Writers who don’t know where they are going or what they are trying to say will naturally get lost and discouraged. They will wander aimlessly through the byways and thickets until sooner or later they will give up trying to write well. They quit because they do not understand the nature of the problem. Fortunately, this problem, which haunts so many people who would like to write but think they are not good at it, is a solvable one.

The authors define this essential controlling idea as “a brief statement of what the finished work will be and what it will try to accomplish.” And I would make the further point that we write this important statement of purpose and direction first for ourselves and second, if explicitly at all, for the reader. There will be times, of course, when the subject at hand is so involved that an overt statement of the plan of treatment will be necessary for the reader. But more often we want to remember that only the tailor turns the garment over to inspect the stitching; the rest of us, just like our readers, want to be shown something rightly made and finished, the better to consider it and be affected by it.

A controlling idea, then, may be (and probably should most often be) one brief sentence or phrase that tells you, the writer, what the point of the document is. That point will involve another important consideration, namely, the audience for whom you are writing, for this will help you decide on the diction, or word choice and sentence structure, of the piece as it unfolds. And very importantly as well, the controlling statement will keep your writing defined—focused to the task at hand for the specific audience intended.

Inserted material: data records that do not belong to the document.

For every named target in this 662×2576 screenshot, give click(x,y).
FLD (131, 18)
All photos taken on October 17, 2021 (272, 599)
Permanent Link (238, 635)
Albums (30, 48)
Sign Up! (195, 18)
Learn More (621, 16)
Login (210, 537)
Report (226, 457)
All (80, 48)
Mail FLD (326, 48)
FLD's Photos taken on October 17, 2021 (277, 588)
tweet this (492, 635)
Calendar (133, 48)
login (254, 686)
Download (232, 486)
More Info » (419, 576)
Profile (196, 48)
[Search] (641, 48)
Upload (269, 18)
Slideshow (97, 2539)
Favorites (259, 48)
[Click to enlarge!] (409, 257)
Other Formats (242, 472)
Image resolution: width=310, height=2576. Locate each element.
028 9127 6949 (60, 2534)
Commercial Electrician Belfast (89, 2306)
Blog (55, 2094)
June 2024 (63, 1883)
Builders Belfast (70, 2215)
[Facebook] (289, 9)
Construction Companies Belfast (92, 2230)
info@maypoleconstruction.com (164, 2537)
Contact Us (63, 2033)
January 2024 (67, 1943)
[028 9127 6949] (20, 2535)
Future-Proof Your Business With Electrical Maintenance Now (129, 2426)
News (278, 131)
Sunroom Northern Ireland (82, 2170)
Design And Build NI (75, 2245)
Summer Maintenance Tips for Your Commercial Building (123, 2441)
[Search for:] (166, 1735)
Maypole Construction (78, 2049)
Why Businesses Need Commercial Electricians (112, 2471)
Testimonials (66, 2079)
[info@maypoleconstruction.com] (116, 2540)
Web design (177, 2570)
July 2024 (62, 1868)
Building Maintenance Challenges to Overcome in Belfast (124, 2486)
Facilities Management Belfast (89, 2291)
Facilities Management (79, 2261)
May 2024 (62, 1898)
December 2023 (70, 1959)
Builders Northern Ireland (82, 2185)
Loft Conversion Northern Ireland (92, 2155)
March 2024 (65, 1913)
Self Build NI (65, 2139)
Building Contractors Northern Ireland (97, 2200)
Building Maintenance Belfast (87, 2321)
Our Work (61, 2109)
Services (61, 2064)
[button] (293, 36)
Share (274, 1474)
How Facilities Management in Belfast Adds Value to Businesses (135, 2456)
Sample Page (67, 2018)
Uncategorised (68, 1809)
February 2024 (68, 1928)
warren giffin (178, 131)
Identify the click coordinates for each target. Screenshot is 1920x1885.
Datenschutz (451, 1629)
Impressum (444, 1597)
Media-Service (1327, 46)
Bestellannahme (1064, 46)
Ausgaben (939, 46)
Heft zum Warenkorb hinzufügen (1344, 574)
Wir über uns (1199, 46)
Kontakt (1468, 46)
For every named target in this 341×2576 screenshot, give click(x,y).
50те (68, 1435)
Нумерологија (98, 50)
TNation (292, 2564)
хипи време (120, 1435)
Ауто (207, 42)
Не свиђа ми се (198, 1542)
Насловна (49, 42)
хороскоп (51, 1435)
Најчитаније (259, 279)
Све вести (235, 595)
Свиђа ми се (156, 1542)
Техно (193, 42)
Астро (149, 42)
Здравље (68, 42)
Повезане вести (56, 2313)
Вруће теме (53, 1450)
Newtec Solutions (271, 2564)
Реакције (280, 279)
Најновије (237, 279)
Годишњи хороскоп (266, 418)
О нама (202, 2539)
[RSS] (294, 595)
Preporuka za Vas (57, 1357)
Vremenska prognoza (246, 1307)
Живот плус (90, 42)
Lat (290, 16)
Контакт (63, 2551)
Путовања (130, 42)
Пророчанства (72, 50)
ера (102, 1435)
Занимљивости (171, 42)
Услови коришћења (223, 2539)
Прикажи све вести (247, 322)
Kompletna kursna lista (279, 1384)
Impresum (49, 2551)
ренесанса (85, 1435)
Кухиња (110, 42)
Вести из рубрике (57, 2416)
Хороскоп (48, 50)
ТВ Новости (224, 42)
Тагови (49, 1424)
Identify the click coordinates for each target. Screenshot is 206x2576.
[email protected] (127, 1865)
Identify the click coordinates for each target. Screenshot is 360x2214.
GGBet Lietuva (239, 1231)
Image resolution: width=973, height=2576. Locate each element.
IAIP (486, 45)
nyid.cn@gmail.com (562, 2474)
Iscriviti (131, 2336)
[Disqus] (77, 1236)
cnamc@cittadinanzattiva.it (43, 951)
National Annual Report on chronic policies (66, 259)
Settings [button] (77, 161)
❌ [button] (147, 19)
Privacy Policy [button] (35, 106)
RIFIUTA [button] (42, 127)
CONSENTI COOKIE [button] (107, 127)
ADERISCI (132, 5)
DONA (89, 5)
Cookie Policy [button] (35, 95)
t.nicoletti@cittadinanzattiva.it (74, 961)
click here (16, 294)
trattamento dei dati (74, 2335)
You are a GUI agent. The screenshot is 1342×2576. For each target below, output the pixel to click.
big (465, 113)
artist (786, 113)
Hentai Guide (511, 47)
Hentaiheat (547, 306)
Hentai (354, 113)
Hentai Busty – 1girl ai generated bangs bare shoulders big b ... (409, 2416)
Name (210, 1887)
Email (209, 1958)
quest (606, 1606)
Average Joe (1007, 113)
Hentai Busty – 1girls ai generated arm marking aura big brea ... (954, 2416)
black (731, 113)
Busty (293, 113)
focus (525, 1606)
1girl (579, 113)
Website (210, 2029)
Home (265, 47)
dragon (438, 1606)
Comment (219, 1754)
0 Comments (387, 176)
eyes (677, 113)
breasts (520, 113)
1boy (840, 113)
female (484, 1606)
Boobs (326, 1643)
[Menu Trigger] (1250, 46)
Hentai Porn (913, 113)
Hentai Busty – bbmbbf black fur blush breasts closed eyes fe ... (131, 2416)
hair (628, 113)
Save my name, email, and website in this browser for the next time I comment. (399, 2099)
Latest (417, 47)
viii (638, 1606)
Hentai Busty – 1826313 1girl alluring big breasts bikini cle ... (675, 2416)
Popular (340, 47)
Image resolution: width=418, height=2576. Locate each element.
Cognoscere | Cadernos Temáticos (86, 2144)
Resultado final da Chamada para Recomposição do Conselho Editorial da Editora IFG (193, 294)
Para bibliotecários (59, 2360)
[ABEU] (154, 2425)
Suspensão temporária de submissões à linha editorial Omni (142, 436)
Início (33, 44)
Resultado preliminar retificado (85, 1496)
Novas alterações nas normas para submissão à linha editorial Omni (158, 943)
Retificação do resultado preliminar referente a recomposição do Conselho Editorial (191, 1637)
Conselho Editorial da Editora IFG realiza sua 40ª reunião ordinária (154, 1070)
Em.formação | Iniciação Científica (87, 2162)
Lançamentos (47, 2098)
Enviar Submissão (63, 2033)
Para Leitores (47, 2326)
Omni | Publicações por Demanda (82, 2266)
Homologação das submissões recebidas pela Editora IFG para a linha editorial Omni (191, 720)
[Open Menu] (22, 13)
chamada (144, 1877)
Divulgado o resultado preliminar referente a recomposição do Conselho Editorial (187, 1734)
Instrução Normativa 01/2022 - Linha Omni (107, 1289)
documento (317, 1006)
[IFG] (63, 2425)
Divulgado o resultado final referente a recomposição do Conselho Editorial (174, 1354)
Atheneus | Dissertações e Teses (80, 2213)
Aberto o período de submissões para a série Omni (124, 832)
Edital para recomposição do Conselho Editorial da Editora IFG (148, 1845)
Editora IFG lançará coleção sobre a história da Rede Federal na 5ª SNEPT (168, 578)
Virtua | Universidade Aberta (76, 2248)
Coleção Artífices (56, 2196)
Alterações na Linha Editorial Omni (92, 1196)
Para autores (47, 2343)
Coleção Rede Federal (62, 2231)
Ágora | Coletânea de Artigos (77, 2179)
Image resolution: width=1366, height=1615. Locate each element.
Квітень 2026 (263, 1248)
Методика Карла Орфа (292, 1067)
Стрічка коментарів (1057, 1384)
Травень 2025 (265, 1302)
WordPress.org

The authors make one more point worth considering closely: “most people will begin writing prematurely.” We think we have nothing to say, get frustrated, and quit when the truth of the matter might be we are trying to say too much all at once. Or (a more bitter pill to swallow) in truth we don’t have yet anything to say—yet, in which case we step back from the writing to reflect more deeply on the what and why of the subject. And it is in that pausing to reflect that we bring ourselves back to the main road to what we really want to say.